[Source passage — start]

Consistent with our current knowledge of the disease, the strongest association signals were observed within the HLA region. Multiples studies have previously analyzed the association of this region with Takayasu arteritis, confirming HLA-B^∗52:01 as a robust genetic factor in several ancestries. Other HLA classical alleles (class I and class II) and variants along the extended HLA region have also been identified in specific populations. However, the complex LD structure of this region and the low statistical power of most of these studies have limited the localization of the specific effects and the identification of new susceptibility loci at a GWAS level of significance.⁴ Here, we report five variants showing independent associations with the disease; three are located near the well-known susceptibility locus HLA-B (rs12524487-HLA-B/MICA, rs17193507-HLA-B/MICA, and rs12526858-HLA-B), and the other two variants (rs2844678-MUC21 and rs28749167-HLA-G) might indicate previously unreported risk loci for Takayasu arteritis. In addition, four independent HLA classical alleles were identified as susceptibility factors for Takayasu arteritis (HLA-B^∗52:01, HLA-B^∗13:02, HLA-B^∗15:01, and HLA-DQB1^∗05:02). Conditional regression analysis revealed that the association in rs12526858 is dependent on HLA-B^∗15:01. Our results also suggested a genetic relationship among the HLA-B variants and the HLA-B classical alleles, but independent effect on the disease etiology cannot be discarded. Although our data strongly suggest additional effects exist beyond HLA-B^∗52:01 in Takayasu arteritis, further studies are needed to functionally characterize these complex effects.

Of interest, giant cell arteritis, which is another large vessel vasculitis that can present with clinical and angiographic findings that are sometimes similar to Takayasu arteritis, appears to be associated with a distinctly different genetic susceptibility within the HLA region. Unlike Takayasu arteritis, the most robust genetic association in giant cell arteritis is within the HLA class II region.⁴³

The strongest association outside the HLA region corresponds with SVEP1, which encodes a cell-adhesion molecule also known as Polydom.⁴⁴ This protein acts as a ligand for integrin α9β1, which has been recently described to play an important role in the development of autoimmune diseases, including rheumatoid arthritis and multiple sclerosis.^45,46 In this context, Polydom is necessary for lymphatic vessel remodeling, a process that is involved in immune cell trafficking and surveillance.⁴⁷ In addition, silencing SVEP1 in endothelial cell lines was associated with increased expression of key molecules involved in endothelial cell-leukocyte adhesion, including interleukin-8 (IL-8), growth-regulated oncogene-α (GRO-α), monocyte chemoattractant protein 1 (MCP-1), and monocyte chemoattractant protein 3 (MCP-3).⁴⁸ Furthermore, SVEP1 polymorphisms have been also associated with cardiovascular conditions such as increased risk of coronary disease and blood pressure.^{35, 36, 37,49}

Cofilin 2 (CFL2) encodes an actin-binding protein that is a key regulator of actin dynamics.⁵⁰ It has been shown that the actin cytoskeleton and its regulators play an important role in T cell-B cell interaction.⁵¹ A related gene family member, cofilin, is involved in the clustering of T cell receptors during T cell activation through actin reorganization.⁵² In addition, previous studies reported associations between CFL2 and atrial fibrillation, and mutations in this gene have been described in individuals with congenital myopathy.^34,53,54

In contrast, VPS8 and chr13q21 loci have not been previously associated with any related disease. VPS8 encodes a vacuolar protein involved in vesicular-mediated protein trafficking. A protein-protein interaction analysis with the STRING webtool⁵⁵ revealed other related vacuolar proteins that have been associated with cardiovascular disease. For example, polymorphisms in VPS33B are associated with hypertension and myocardial infarction in Japanese individuals.⁵⁶

With regard to the four “novel” genetic association signals we identified in Takayasu arteritis, it should be noted that no additional variants in strong LD (r² > 0.6) with any of the associated variants were identified in our study and that we did not detect clear functional implications of the identified polymorphisms on the pathophysiology of the disease. These variants might disrupt regulatory elements in a cell type-specific context or might tag unidentified genetic variants that could be responsible for the causality of these associations. Replication and fine-mapping studies in independent populations followed by functional studies should be conducted to confirm and characterize the functional consequences of these novel genetic susceptibility loci in Takayasu arteritis.

[Source passage — finish]
[Record excerpts — start]

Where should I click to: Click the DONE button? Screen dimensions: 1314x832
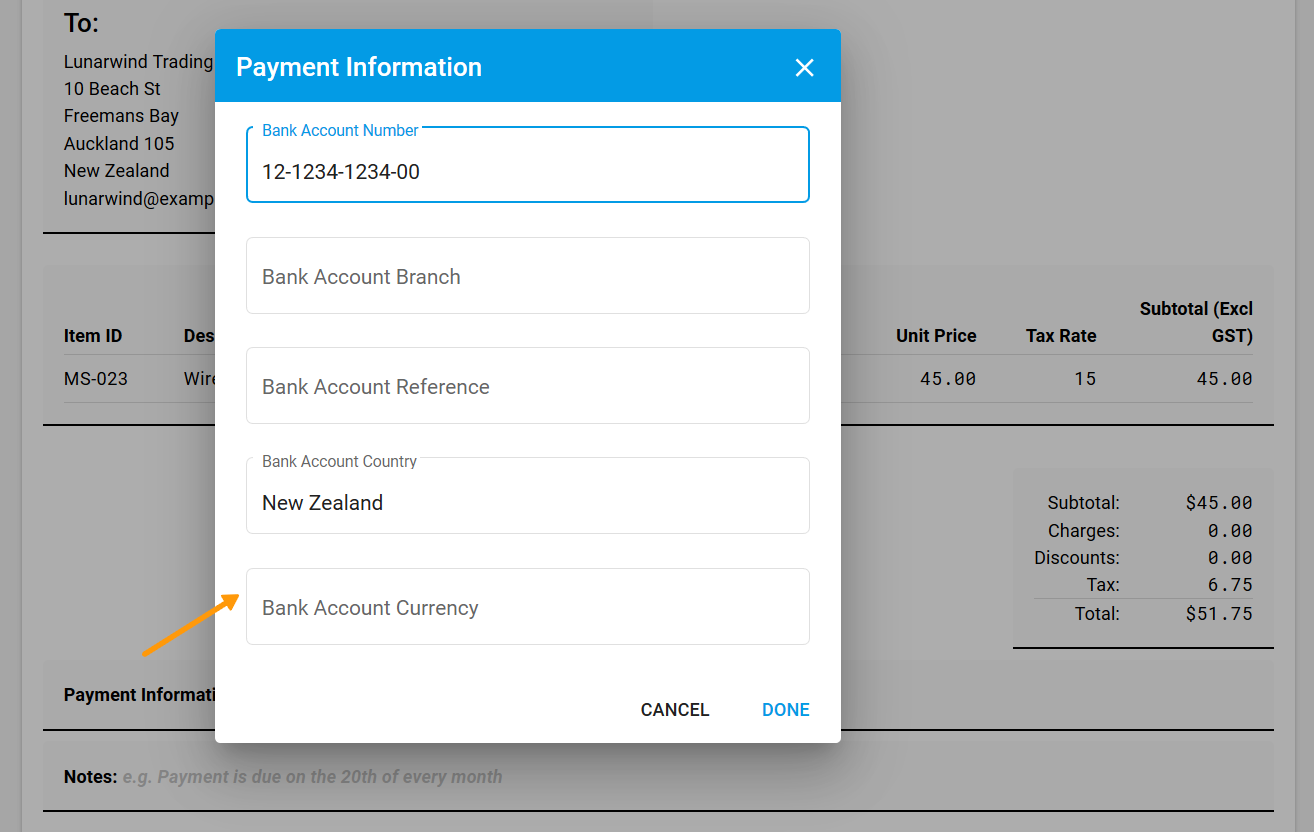click(785, 709)
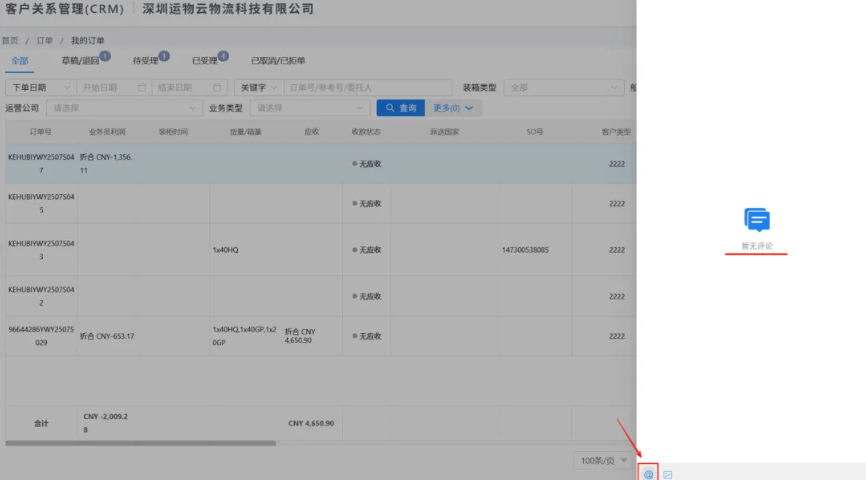Select the 已取消/已拒单 tab
The image size is (866, 480).
click(x=278, y=61)
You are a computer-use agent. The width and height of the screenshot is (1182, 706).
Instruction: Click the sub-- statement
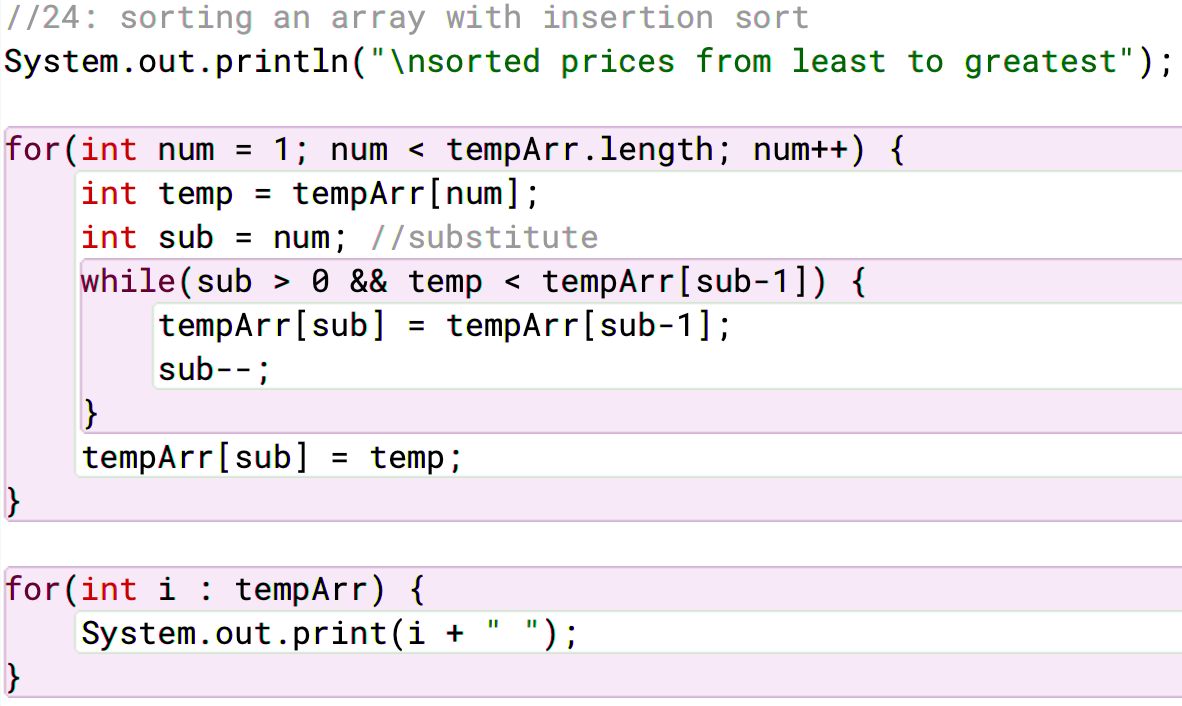(214, 370)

[Record excerpts — finish]

▶ What the exercise asks
Using the passage on Takayasu arteritis genetics, answer yes or no to whether each statement agrees with it, and back each answer with the deciding words of the passage, quoted exactly. (a) SVEP1 encodes a cell-adhesion molecule. (b) In giant cell arteritis, the most robust genetic association lies within the HLA class I region. (c) VPS8 has previously been associated with a related disease.

▶ Answer to this task
(a) Yes: "SVEP1, which encodes a cell-adhesion molecule also known as Polydom"
(b) No: "the most robust genetic association in giant cell arteritis is within the HLA class II region"
(c) No: "VPS8 and chr13q21 loci have not been previously associated with any related disease"